Friday, September 19, 2014

Feeling Trapped

By Jon Dunnemann


If you choose to continue to see yourself as being trapped, well then you are likely to overlook what might otherwise be an obvious way up and out of prolonged and nightmarish experiences.
Feeling "trapped" is a commonly shared experience within our culture, and it covers a wide range of feelings and circumstances. We might feel stuck, powerless, ensnared, restricted, limited, dominated, imprisoned, incapable, helpless, or ineffectual. We can feel trapped by outward circumstances such as a marriage or job, a city or family. We can also feel pushed around by obscure forces within us, unable to face ourselves from our own weaknesses or history, or from the influence of someone. We may feel stuck in patterns of behavior or reactions, such as flying off the handle with little provocation or feeling intimidated by others. We seem trapped by the limits of our own ability. Even a sense of having to dominate others can be understood as a trap and be difficult to stop.
The issue referred to as "trapped" can take many forms. It is found in our inability to change something, or to get free of things we don't want. It can refer to our own abilities, perceptions, feelings, or beliefs, or it can be about any number of situations or circumstances. It is the entire domain of feeling incapable or "stuck' in some way.
- Peter Ralston, The Book of Not Knowing

For an example, let us suppose for a minute that your are a person who has experienced a nervous breakdown, a panic attack, a battle with substance abuse or an attempted suicide. Does it mean that you will have to remain forever clothed in the identity of a person who is mentally ill? No, it most certainly does not.

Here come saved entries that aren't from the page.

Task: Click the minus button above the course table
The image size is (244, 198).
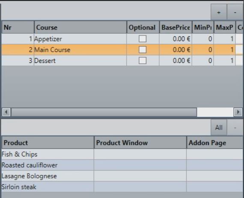Action: pyautogui.click(x=235, y=12)
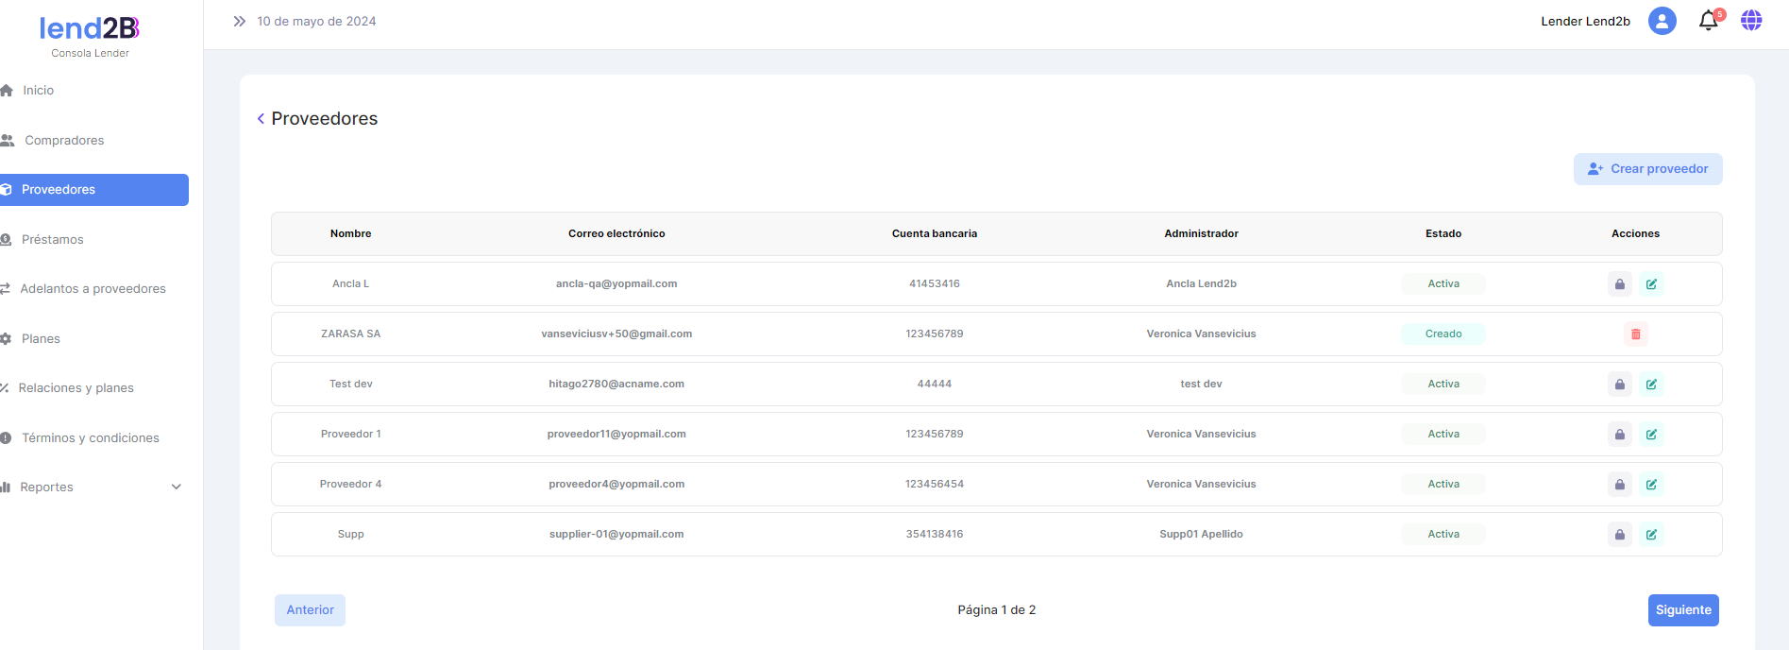
Task: Click the Crear proveedor button
Action: [x=1647, y=169]
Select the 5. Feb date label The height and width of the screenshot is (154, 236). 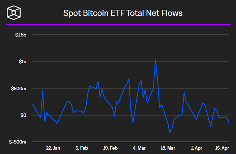82,148
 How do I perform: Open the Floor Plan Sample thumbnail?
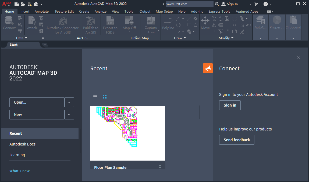click(127, 133)
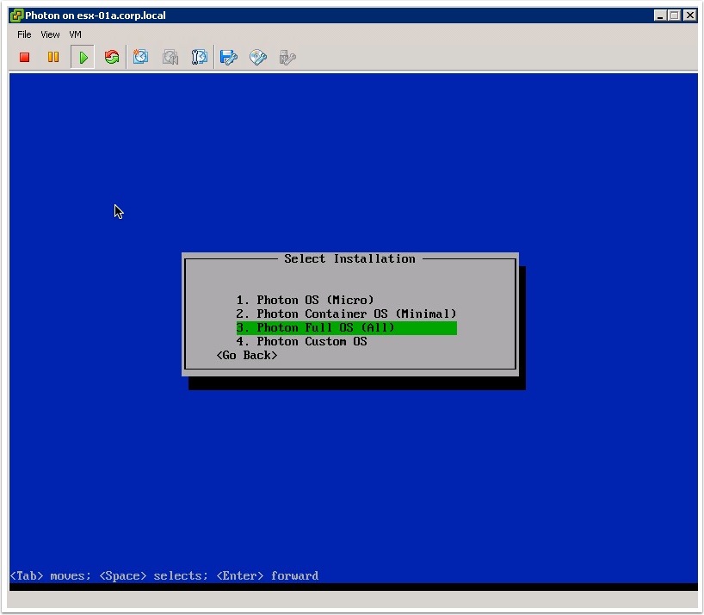This screenshot has height=615, width=704.
Task: Maximize the Photon console window
Action: [x=675, y=16]
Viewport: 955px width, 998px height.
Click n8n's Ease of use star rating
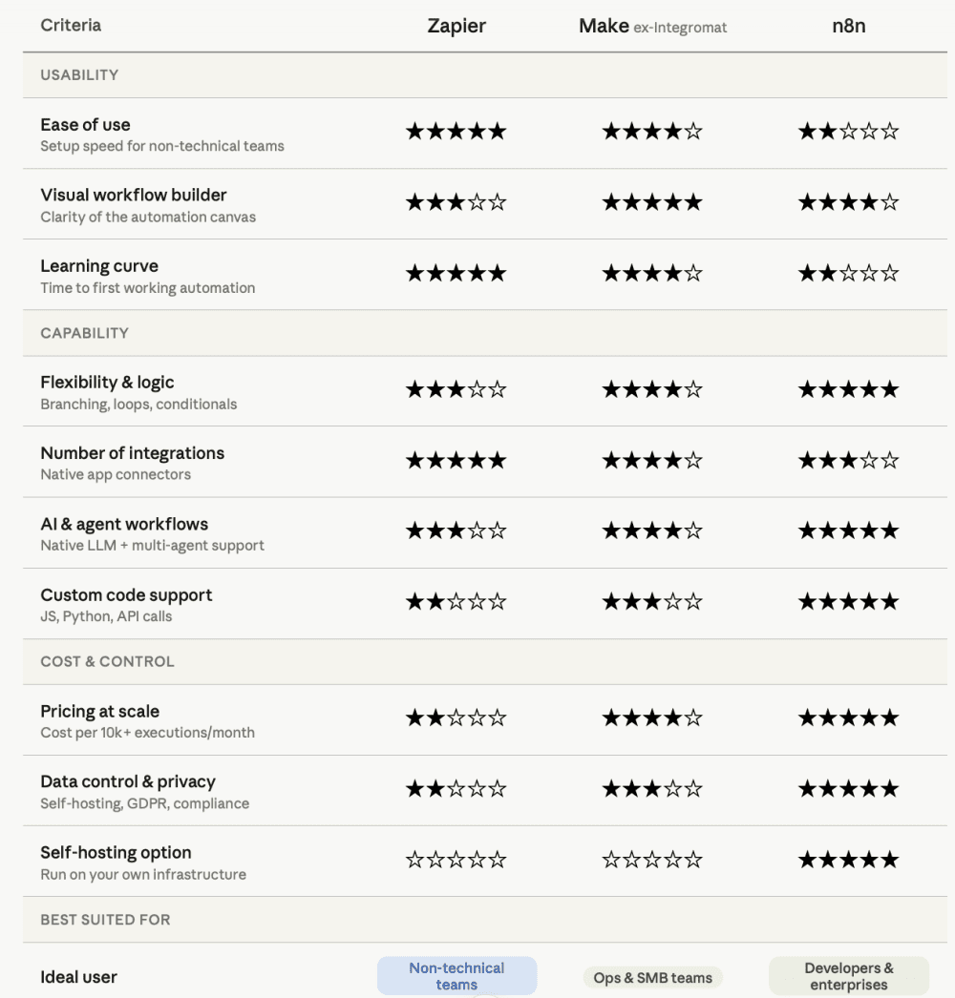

If you make it your clear intention to redress yourself through a strong commitment to being honest about the precipitating circumstances that brought you to a kind of brokenness or weakened state and you can recognize and fully understand how your previous emotional reactions impacted upon both your choices and outcomes then you will be prepared to explore a host of productive strategies and responses for coping with similarly stressful life events in the future.

In many cases, it is quite surprising for us when we learn to begin to see how much we tend to be the one who actually holds the key to our freedom from various aspects of emotional, physical, psychological and spiritual imprisonment.